Uma imagem pode matar, afirma Marie-José Mondzain. E, depois, deseja-se exibir a vingança. Assim, vemos representações diversificadas na história da arte. Imagens de morte, imagens que matam. Convivemos, hoje, com divisões radicais que remetem a momentos históricos, tais como os da revolução cristã, a doutrina que fez da imagem “o emblema de seu poder e o instrumento de todas as suas conquistas”. 1 Mas, imediatamente, culturas não icônicas responderam e, ainda hoje, respondem não só devido à discordância em relação à equivalência de um Deus-imagem, como em função da impossibilidade de fazer caberem todos no espelho dessa equivalência. “Todos” – utopia jamais resolvida. Portanto, só nos é dado lidar com equivalências, equiparações, símbolos, alegorias. Se não for pela força da lei, como haver humanidade? E a imagem se aproxima ou se distancia da vida real, de povos previstos nas traduções, cabendo por negociações e catequeses em crenças universais, enquanto outros seguem desconectados. A linguagem, a palavra, também lida com tal impossibilidade fadada à incompletude: a tradução.

Regina de Paula, em Sobre a areia, se apropria de Bíblias, em diversas traduções. Ali, a artista retira da doutrina monoteísta, seu signo escrito, seu álibi. Roland Barthes nos explica que a grandeza do mito é ter e ser como um álibi, capaz de se adaptar a diferentes tempos e locais. A Bíblia, então, é, antes de tudo, um álibi cuja tradução se deu por força, por violência. “A violência (…) não é um objeto”, dirá Mondzain, mas “a manifestação abusiva da força. A violência designa um excesso”.2 Regina, então, se entrega aos excessos: leva o livro sagrado junto ao mar, como se o ofertasse à natureza, como um presente, uma dádiva. Porém, os gestos se fazem em contracepção, transformam-se em imagens de destruição das páginas, desprendimento da encadernação, desmanche e impossibilidade de leitura. Mas, ao mesmo tempo, nos perguntamos: a Bíblia é um livro para ser lido?
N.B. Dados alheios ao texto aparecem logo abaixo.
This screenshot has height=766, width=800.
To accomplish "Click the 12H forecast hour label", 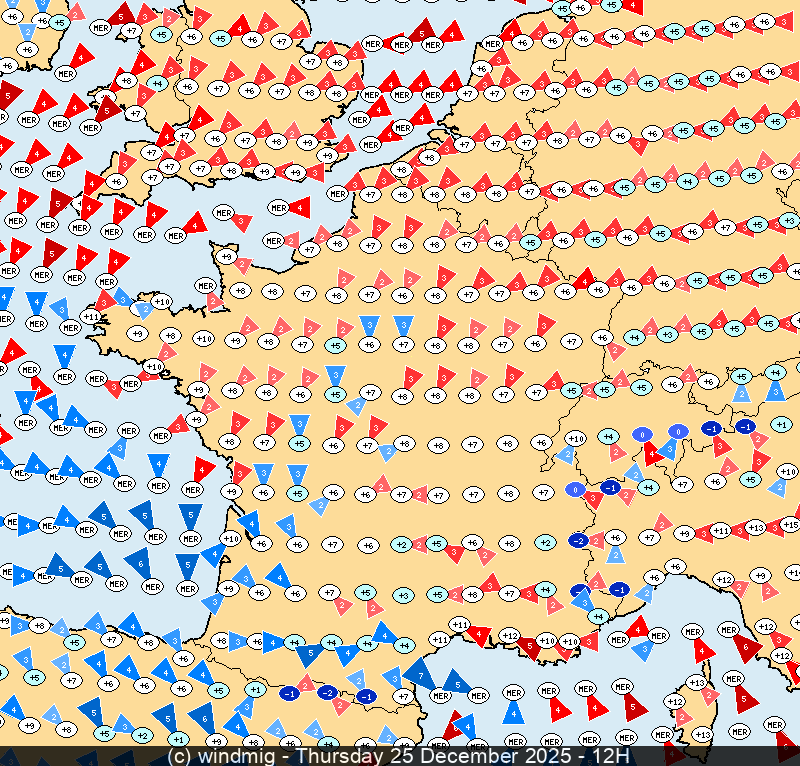I will coord(610,757).
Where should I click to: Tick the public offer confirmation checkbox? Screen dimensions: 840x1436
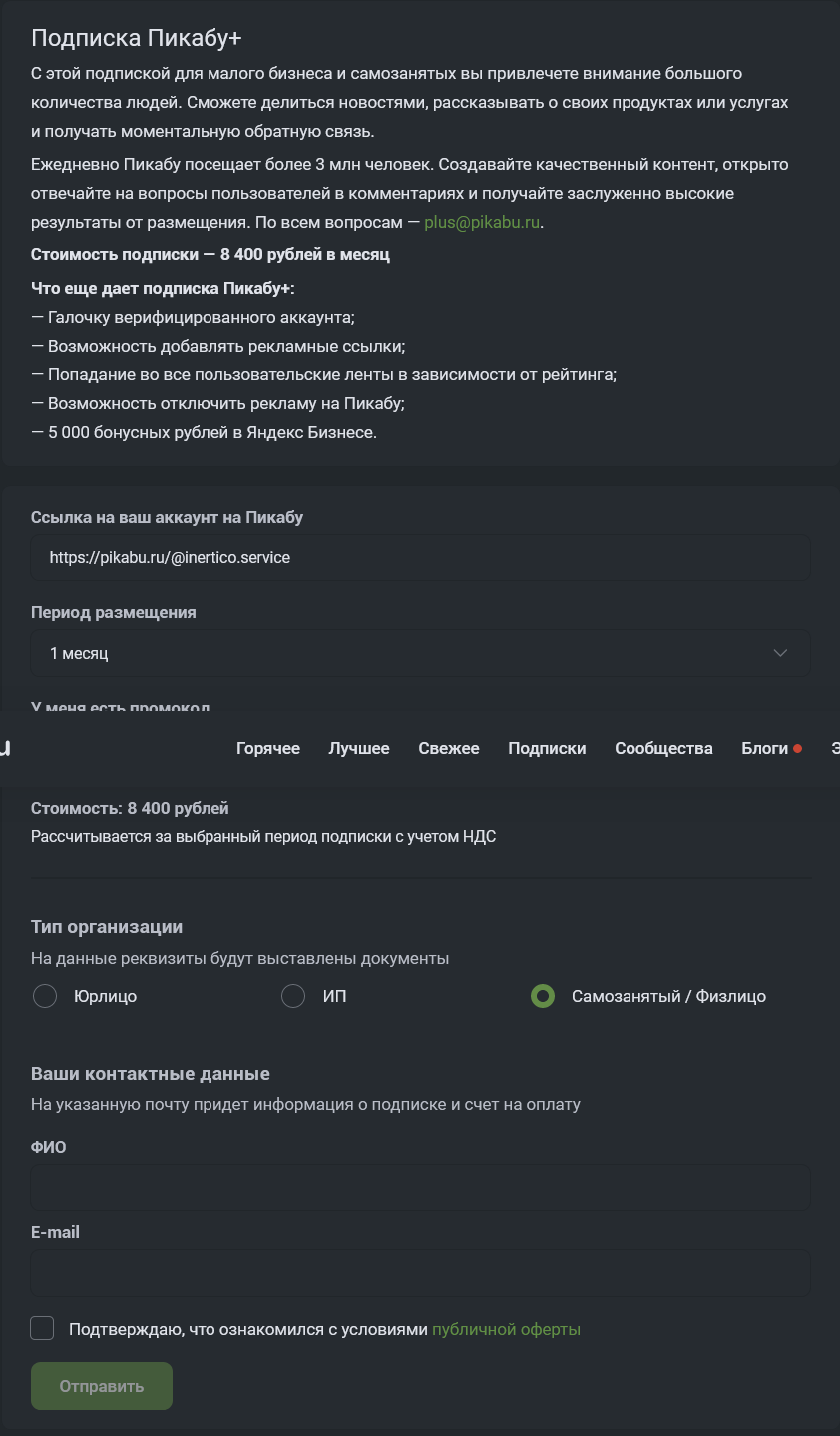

Sim, um livro fadado à tradução. “Os livros”, nos diz a canção, “são objetos transcendentes e podemos amá-los do amor tátil que votamos aos maços de cigarro”. 3 Na Bíblia, coadunamos o “valor de culto” e o “valor de exibição”, como Benjamin nos explicou, diante de quaisquer objetos advindos da reprodutibilidade industrial, juntando, de vez, arte e religião. 4 Fato é que a série fotográfica de Regina de Paula tensiona a relação entre livro e visibilidade. A visibilidade, nos esclarece Mondzain, “desferiu um golpe no livro, do qual se decretou a fragilidade e a lentidão, quando comparadas à glória imediata e visível da encarnação e da ressurreição da imagem do Pai”. 5 As imagens emblemáticas, então, venceram as palavras,tornaram-se alfabetização, por longas alamedas das catedrais, funcionando como ornamento e texto, cinema e história em quadrinhos. Imagens que, na maioria dos casos, não possuíam corpo. Imagens “coisas e não coisas”. 6 E “a história da encarnação é a lenda da própria imagem”. 7 Portanto, as imagens precisavam de encarnação. Enfim, vemos o deserto descortinar-se em imagem, frequentando as paredes das igrejas e as ilustrações das Bíblias, pinturas e afrescos.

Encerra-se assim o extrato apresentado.